A proposta do instituto é que haja maior subdivisão de itens de compra, de modo a haver mais itens que possam ser atendidos por essas empresas, bem como a criação de itens exclusivos para MPEs. Além disso, a proposta defende uma simplificação da documentação exigida e um apoio técnico do Sebrae para auxiliar essas empresas a fornecer serviços e produtos ao governo.
Em outra frente, o Ipea propõe que o governo crie um marketplace para credenciar os fornecedores. Assim, as unidades compradoras nos níveis federais, estaduais e municipais poderão fazer cotações com as diferentes empresas cadastradas. Países como Chile, Itália, Ucrânia e Dinamarca adotaram soluções similares a essa nos últimos anos.
Especificamente no setor da Saúde, o instituto propõe um investimento direcionado nas startups que desenvolvem tecnologias que possam ser aproveitadas pelo Sistema Único de Saúde (SUS). “Há diferentes formas de fazer isso.

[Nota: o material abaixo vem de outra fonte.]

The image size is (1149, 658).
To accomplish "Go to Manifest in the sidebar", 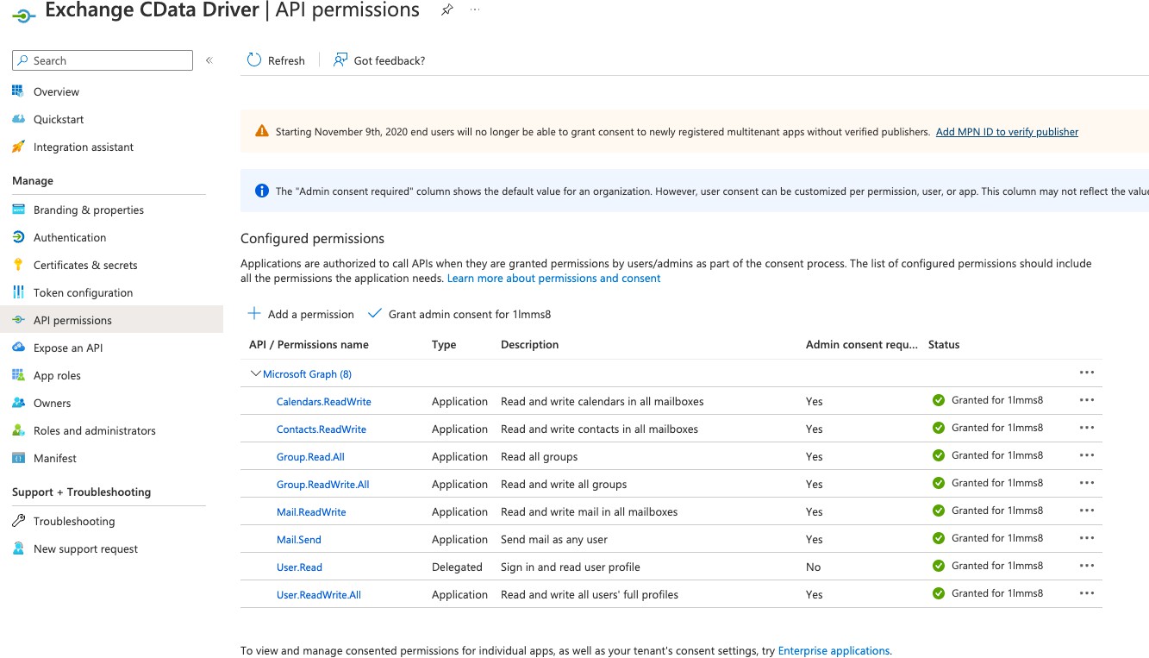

Uma delas é por meio de desafios em que se premia a startup com a melhor capacidade tecnológica”, diz Rauen. Além disso, as empresas com protótipos em fase avançadas poderiam se tornar fornecedoras do SUS.
Para o pesquisador, essa é uma forma eficiente de não depender de tecnologia importada e promover o investimento em pesquisas com risco tecnológico. De acordo com ele, garantir uma capacidade tecnológica nacional é essencial para o futuro do país, principalmente considerando a possibilidade de novas pandemias. “O SUS tem muito poder de compra, podemos usar esse poder para alavancar as startups de saúde”, afirma o diretor do Ipea.